Buying your own house is undoubtedly exciting, but at the same time, also comes with great responsibilities as well. The process involves a series of decisions, which have a direct impact on your overall lifestyle and the effect could remain for years or even decades. Therefore, it is significant to have a thorough research before finalizing the home loan deal. And, as interest rates play a major role in overall budgeting, it is important to gain an understanding upon what methods are being used for calculating the home loan interest amount. Interest rate calculation method has a direct impact on entire financial management and thus, it is essential to choose the method precisely.
What are interest rate methods?
Basically, banks and other housing finance companies calculate home loan interest using fixed or floating method. As buying home is a major financial decision, it’s important to gain significant understanding of both the methods.
As the name suggests, in fixed rate loan, the interest rate remains fixed for the entire home loan tenure. Opting for a fixed interest rate gives you a sense of stability since you know how much exactly you’ll paying towards home loan EMI every month. The amount of monthly EMIs remains the same throughout the tenure, which allows you to plan your budget accurately.
However, the only drawback of fixed loan rate is that the interest rates are comparatively higher than floating rates. And even if the market drops, you’ll have to pay the interest at par rates, which will ultimately put a hole in your pockets.
On the other hand, floating home loan rates are subject to market scenario and thus, are highly volatile. This is the reason why the interest rates keep on changing throughout the loan tenure as per market conditions. Also referred as floating interest rates, these are calculated on the basis of base rate offered by several banks and housing finance companies. Therefore, whenever there are any changes in the base rate, the home loan interest rate also gets revised as per the market trends.

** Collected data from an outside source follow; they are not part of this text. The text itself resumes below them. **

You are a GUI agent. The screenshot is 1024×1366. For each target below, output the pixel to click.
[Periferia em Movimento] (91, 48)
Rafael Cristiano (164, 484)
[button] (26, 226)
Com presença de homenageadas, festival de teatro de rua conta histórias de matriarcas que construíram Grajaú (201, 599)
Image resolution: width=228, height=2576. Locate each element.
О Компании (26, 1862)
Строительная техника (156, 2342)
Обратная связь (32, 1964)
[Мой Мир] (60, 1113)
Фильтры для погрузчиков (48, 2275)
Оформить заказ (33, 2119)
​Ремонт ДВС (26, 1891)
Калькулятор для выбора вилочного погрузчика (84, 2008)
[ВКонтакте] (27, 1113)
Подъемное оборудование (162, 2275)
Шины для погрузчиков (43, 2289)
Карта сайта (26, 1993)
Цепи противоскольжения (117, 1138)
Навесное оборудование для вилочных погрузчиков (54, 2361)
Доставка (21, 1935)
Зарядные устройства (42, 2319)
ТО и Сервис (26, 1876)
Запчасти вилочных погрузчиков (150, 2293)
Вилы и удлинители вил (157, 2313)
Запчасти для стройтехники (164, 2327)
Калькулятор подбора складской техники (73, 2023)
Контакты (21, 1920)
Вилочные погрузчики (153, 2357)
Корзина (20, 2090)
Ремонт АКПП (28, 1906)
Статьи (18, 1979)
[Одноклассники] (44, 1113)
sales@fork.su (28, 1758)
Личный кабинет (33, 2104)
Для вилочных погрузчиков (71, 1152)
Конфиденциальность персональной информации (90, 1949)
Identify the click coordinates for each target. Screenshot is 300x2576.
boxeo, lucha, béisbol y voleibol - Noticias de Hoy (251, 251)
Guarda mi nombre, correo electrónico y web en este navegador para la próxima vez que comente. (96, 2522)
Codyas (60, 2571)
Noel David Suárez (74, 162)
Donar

Advantage of floating home loan interest rates is that the rates are comparatively lower than the fixed loan rates. Even if the floating interest rate goes higher than the fixed loan rate, it will be only for a short interval. Therefore, it can be said that even the amount of interest might vary for the entire tenure, but at the end, you’ll definitely be saving some pennies in long term. Floating interest rates undoubtedly brings a lot of savings.